Mesos is a platform for resource sharing in a cluster of commodity servers.  Sharing between different frameworks like Hadoop or MPI is beneficial because it can increase utilization and data locality.  This will reduce costs and improve performance.  Mesos uses distributed two level scheduling where mesos offers resources to the frameworks, and frameworks chooses which ones to accept.  The common ways to share a cluster now is to statically partition the cluster, or to use VMs, but both methods cannot achieve high utilization nor efficient data sharing.  Scheduling and resource sharing can be done with a centralized global scheduler but this can get very complicated.  Mesos uses a distributed model with resource offers and the frameworks accepting what they need, and use the resources how they wish.  This allows the frameworks to implement their own scheduling, which many of them already do.  Pushing more control to the frameworks is beneficial because frameworks can implement more complicated solutions, and allows mesos to be simpler and more stable.  Mesos does not require frameworks to specify their requirements, but allow them to reject offers.  This allows Mesos to remain simple, and allow frameworks to implement complicated resource constraints.  Isolation between frameworks is achieved with pluggable isolation modules, which include linux containers.  To scale resource offers, frameworks can provide filters for resources, Mesos counts outstanding offers as part of the allocation, and rescinds long outstanding offers.  Mesos master maintains only soft state and can be reconstructed by just slaves and framework schedulers.
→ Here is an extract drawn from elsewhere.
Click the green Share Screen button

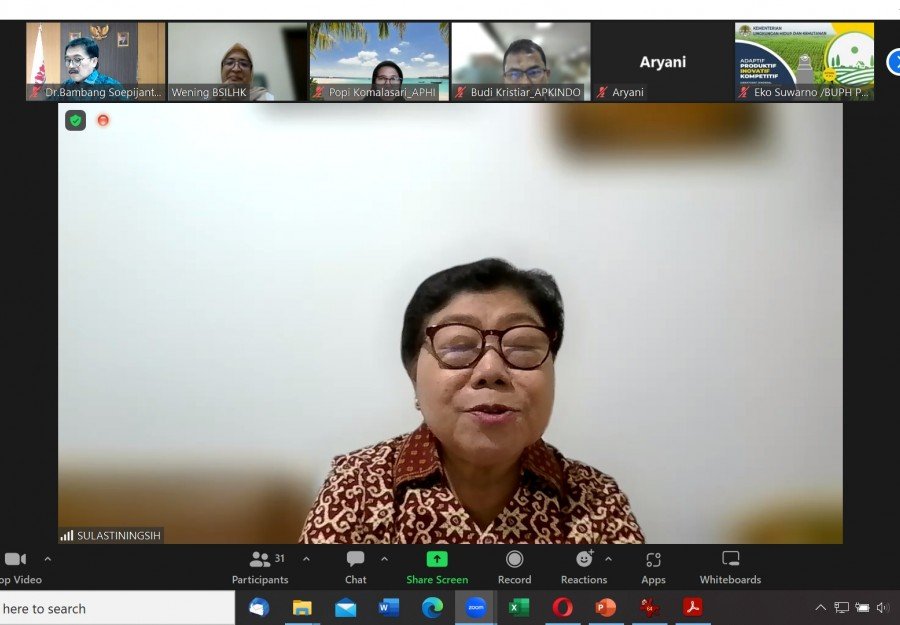pos(437,566)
The decentralized scheduling model incentivizes the frameworks to use short, elastic tasks, and to only accept resources they will actually use.  Experiments with 4 different frameworks showed that Mesos scheduling had better utilization and improved task completion times over static allocations.  The overhead of Mesos is about 4% and could scale up to 50000 nodes with sub second task launching overhead.
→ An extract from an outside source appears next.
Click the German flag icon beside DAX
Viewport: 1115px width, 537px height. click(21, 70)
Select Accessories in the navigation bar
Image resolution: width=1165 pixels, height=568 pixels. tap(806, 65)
The current hadoop framework can support up to about 4000 nodes and that limits the size of the clusters that can be used.  The current hadoop architecture hits scalability limits, and also, it forces a system wide upgrade for any bug fixes or features.  This make it very difficult to maintain a large cluster, while still providing good uptimes.  In the nextgen hadoop, the two JobTracker's functionality are split into two separate components, the ResourceManager and the ApplicationMaster.  The ResourceManager only manages the clusters resources, and offers fine-grained resources, not slots like the current system.  This allows for better utilization.  The ApplicationMaster is manages the scheduling and monitoring of the tasks.  Offloading the management of the lifecycle of tasks to the applications themselves allows the ResourceManager to be much more scalable.  Also, this allows for the actual map reduce to be essentially part of the user library code, which makes easy upgrades.  The entire system does not have to be upgraded together.  The fine-grained resources allows for fungible resources so the utilization is improved.  The resource management is similar to Mesos, in that it has a two level scheduling component.  Application frameworks can accept and reject resources given by the ResourceManager.
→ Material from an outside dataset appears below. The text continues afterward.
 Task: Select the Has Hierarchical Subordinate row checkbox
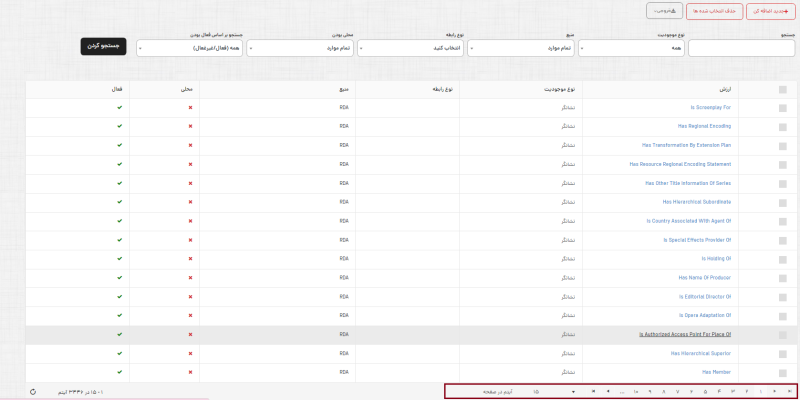coord(782,202)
The two level scheduling of both Mesos and nextgen hadoop is an efficient, and scalable way to manage resources in a large cluster, so will probably be more popular in the future.  Having a soft state resource manager will be important for scalability and performance because allocations can operate in memory and failures are easy to recover from.  However, I think there will have to be some sort of feedback mechanism on what individual frameworks require to run.  Also, some applications will need to define certain types of restrictions, like this server needs to run on the same rack as the database shard 4.  These types of restrictions are important for both performance and reliability.  Also, there will also have to be a way to isolate disk IO and throughput.  Being able to share and isolate disk IO could be useful for data intensive applications and adds complexity to cpu and ram resources.